→ **Quoted passage**
※ ※ ※
|
A
TINY LESSON
FOR
R.L.
McCORMICK AND THE BOG
Here's the University
of Vermont, an out-of-the-way state university that used to be
very marginal in the world of American higher education.
While Rutgers was spending
$400 million on its football and basketball franchises, plus
salaries for Mr. Mulcahy's swollen marketing operation over in
Piscataway, Vermont was spending
$400 million making its campus over into a setting that would
do honor to its students, faculty, and alumni.
Campus
street, Rutgers University
The result? Applications
doubled in four years. SAT levels of entering students rising
steadily. Alumni donations pouring in. Size of endowment growing
apace. Stellar appointments of new junior and senior faculty.
Amount of money Vermont
has spent on football during the same period?
$00.00. Vermont stopped
playing football in 1974. It has never looked back since.
Mr. McCormick. Ladies
and gentlemen of the Board of Governors. Look at the pictures
of the new UVM campus below.
Now go out and take
a look at the College Ave campus.
※ ※ ※
→ **Data provided**

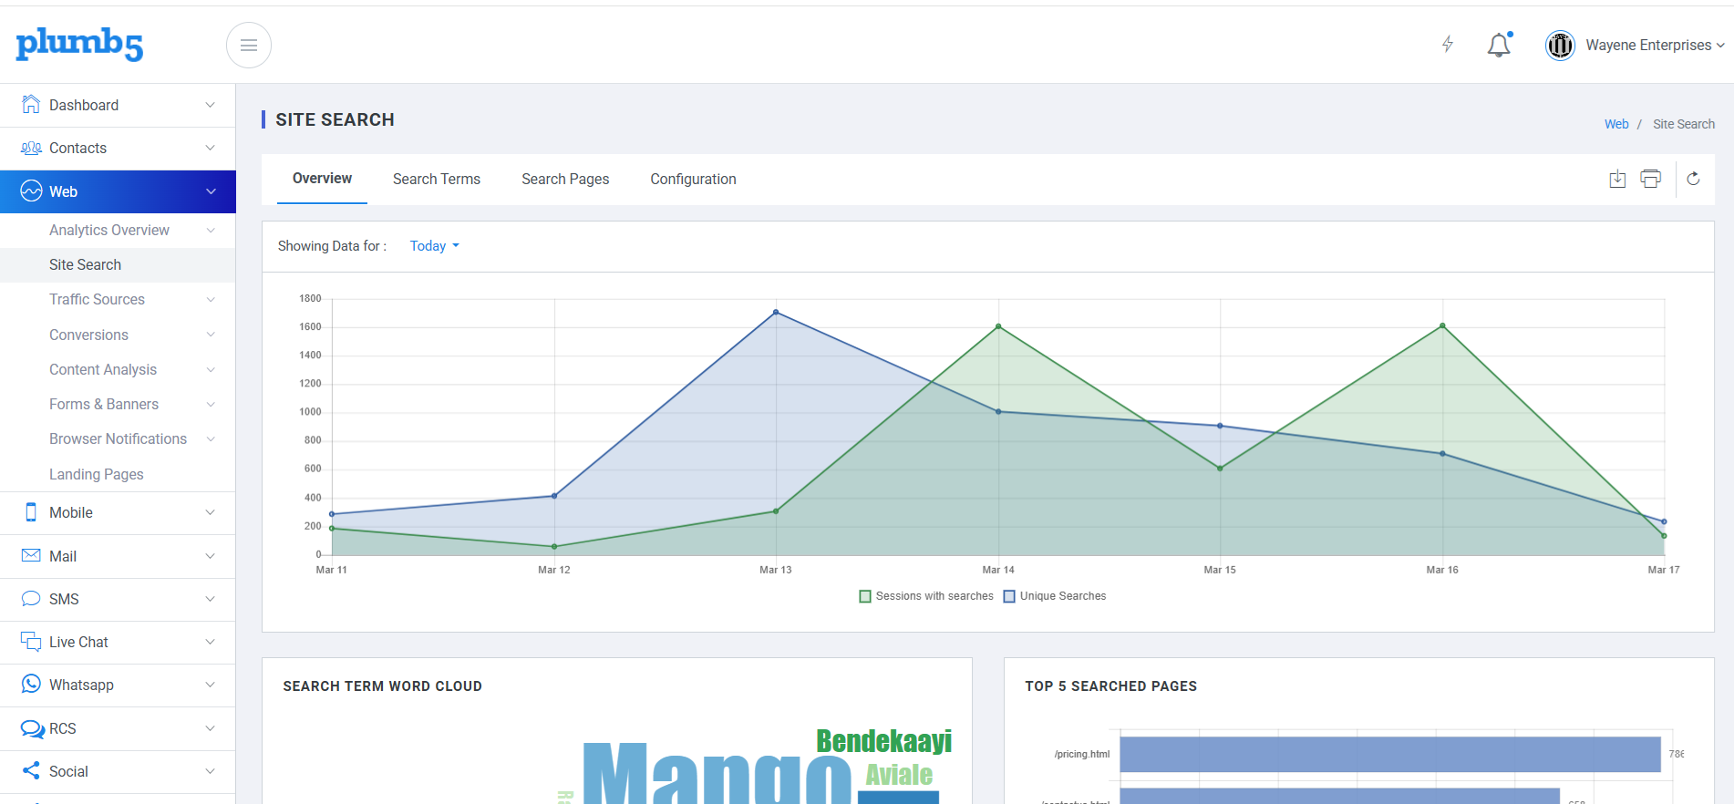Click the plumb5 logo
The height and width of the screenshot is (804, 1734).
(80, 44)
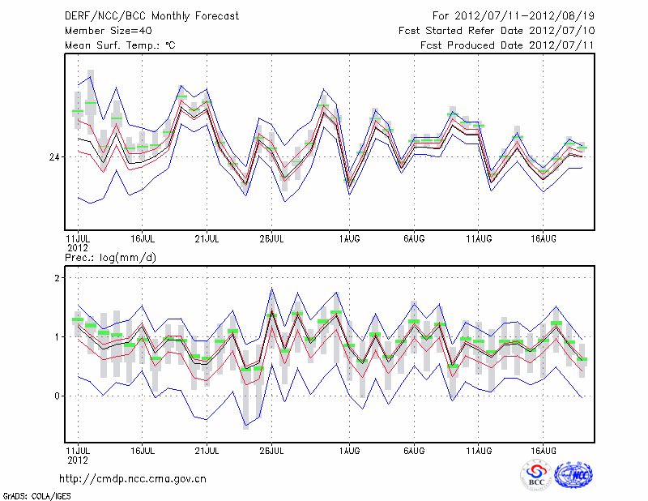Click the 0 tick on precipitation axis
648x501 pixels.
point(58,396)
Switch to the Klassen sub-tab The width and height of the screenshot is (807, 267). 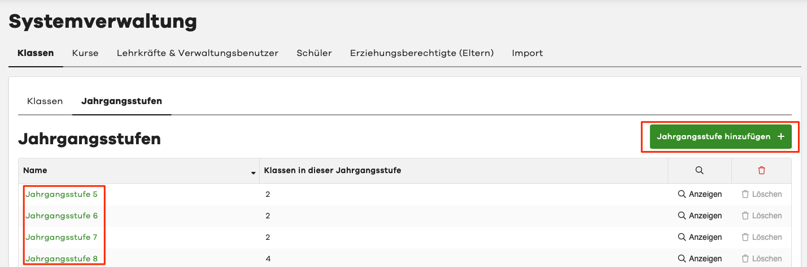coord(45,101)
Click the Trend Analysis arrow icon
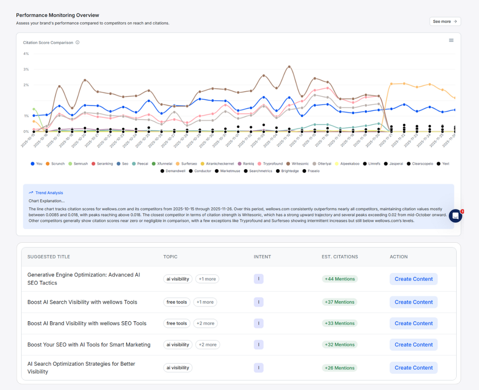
※ ※ ※
Revise the passage in the piece on Vermont and Rutgers that opens with the words "Amount of money" and closes with "UVM campus below.", putting "Board of Trustees" in place of "Board of Governors".

→ **Completed exercise**
Amount of money Vermont
has spent on football during the same period?
$00.00. Vermont stopped
playing football in 1974. It has never looked back since.
Mr. McCormick. Ladies
and gentlemen of the Board of Trustees. Look at the pictures
of the new UVM campus below.